A single number is the answer: how many lines of the entries contain the word "menu"?

Records for this task START

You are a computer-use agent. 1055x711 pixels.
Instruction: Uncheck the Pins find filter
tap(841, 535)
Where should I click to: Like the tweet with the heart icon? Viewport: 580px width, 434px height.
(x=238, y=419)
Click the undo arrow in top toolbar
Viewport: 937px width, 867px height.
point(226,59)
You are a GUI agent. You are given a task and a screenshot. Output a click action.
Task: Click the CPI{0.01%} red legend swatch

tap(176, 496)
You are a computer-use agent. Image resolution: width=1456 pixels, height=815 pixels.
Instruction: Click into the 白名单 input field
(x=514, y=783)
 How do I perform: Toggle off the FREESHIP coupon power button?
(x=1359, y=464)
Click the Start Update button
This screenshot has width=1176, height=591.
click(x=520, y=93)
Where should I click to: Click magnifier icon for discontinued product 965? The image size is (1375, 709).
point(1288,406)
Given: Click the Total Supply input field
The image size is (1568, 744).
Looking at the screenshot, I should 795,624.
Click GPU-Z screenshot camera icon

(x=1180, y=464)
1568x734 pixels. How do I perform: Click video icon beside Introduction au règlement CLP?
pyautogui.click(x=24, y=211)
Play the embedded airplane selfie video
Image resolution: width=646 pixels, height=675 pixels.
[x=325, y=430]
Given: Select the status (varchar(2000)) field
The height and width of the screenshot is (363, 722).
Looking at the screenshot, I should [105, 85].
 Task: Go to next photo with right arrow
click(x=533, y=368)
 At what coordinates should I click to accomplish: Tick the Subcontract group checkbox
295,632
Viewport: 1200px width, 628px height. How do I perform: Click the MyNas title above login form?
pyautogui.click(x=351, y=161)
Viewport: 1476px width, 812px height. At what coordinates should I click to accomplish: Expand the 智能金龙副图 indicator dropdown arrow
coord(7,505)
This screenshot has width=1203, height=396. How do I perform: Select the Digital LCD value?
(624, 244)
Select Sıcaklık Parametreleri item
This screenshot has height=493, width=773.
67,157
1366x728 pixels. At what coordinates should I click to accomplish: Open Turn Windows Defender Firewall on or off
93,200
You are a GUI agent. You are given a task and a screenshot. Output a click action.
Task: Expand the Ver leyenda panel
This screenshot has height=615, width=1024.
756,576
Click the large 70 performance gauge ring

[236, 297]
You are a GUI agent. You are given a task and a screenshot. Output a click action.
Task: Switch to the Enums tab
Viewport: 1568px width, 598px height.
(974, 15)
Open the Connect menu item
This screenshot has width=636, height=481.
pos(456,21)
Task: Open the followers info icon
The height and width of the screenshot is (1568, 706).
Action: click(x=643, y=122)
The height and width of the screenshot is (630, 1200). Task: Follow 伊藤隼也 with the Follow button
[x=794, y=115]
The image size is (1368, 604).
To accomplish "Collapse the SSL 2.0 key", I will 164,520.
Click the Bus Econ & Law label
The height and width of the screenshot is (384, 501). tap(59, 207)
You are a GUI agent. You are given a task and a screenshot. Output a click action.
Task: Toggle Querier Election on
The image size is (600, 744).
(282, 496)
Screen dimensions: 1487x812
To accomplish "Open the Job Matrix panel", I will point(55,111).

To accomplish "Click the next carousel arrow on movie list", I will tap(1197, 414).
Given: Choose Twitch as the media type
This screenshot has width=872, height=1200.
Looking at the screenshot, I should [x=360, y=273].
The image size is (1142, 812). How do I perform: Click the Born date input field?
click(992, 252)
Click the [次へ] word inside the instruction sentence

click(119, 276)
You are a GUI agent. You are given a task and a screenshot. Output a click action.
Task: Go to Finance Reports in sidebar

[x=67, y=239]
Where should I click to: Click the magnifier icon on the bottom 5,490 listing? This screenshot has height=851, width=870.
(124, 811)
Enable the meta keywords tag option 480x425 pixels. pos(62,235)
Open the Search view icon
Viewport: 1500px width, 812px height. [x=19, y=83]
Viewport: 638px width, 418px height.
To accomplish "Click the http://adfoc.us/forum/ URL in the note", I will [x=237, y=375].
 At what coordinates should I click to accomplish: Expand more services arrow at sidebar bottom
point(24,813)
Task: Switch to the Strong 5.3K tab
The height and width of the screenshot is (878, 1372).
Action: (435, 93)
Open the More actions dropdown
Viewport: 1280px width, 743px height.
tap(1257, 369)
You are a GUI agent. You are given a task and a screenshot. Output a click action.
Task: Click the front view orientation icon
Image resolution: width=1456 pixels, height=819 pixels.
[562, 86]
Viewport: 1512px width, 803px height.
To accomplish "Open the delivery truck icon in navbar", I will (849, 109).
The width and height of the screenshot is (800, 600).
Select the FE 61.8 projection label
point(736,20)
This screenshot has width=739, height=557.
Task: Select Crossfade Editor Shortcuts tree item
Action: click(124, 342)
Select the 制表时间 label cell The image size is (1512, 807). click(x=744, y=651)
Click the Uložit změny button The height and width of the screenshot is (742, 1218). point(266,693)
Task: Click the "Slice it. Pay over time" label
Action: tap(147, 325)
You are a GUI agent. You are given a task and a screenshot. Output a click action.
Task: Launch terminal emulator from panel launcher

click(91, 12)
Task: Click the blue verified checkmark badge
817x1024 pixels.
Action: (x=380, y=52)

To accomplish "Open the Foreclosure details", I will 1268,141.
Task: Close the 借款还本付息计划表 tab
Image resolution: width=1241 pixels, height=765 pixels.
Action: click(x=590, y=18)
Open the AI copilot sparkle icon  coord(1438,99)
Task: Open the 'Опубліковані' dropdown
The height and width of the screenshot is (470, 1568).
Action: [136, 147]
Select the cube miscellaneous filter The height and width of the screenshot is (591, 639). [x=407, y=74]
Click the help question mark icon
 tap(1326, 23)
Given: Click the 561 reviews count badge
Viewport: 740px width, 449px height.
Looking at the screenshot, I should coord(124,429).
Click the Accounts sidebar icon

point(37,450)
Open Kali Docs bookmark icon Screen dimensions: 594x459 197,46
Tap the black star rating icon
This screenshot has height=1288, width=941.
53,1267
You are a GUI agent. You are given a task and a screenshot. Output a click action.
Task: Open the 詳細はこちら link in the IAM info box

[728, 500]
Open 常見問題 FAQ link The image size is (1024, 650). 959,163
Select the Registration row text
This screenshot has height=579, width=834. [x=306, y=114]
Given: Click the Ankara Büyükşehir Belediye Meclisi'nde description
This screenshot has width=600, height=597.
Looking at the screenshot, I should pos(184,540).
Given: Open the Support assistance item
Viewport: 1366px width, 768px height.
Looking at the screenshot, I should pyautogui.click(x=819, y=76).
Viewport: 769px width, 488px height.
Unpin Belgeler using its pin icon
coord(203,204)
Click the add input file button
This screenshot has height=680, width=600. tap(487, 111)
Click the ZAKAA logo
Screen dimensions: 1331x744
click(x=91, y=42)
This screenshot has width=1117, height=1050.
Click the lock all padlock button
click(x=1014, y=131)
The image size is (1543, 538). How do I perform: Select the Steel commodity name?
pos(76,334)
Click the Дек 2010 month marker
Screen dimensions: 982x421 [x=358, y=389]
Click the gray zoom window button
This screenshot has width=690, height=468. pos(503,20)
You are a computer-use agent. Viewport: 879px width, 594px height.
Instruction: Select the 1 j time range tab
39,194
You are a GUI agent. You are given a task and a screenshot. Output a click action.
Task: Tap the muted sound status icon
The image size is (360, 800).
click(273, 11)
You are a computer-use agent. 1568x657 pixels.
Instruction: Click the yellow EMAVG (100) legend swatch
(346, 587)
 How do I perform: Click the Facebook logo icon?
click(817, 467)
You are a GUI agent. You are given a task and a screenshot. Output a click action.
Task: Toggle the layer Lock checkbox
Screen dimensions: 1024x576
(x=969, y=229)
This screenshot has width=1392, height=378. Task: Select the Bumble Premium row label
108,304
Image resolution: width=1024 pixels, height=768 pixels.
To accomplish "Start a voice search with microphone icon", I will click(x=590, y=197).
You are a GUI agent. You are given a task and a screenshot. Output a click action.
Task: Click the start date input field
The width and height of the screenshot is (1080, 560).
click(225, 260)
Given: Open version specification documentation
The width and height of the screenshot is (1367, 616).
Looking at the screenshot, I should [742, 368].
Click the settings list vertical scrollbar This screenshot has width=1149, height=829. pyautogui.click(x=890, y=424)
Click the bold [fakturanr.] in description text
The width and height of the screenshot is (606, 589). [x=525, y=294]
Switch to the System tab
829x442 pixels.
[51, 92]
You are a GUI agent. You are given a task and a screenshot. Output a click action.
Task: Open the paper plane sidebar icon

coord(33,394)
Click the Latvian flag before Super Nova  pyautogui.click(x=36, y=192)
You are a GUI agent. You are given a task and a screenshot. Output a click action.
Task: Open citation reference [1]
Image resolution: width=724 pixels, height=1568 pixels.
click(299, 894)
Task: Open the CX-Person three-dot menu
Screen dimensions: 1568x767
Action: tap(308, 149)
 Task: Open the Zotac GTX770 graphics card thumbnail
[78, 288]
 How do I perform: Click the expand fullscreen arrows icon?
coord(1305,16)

Records for this task END

## Finished task
2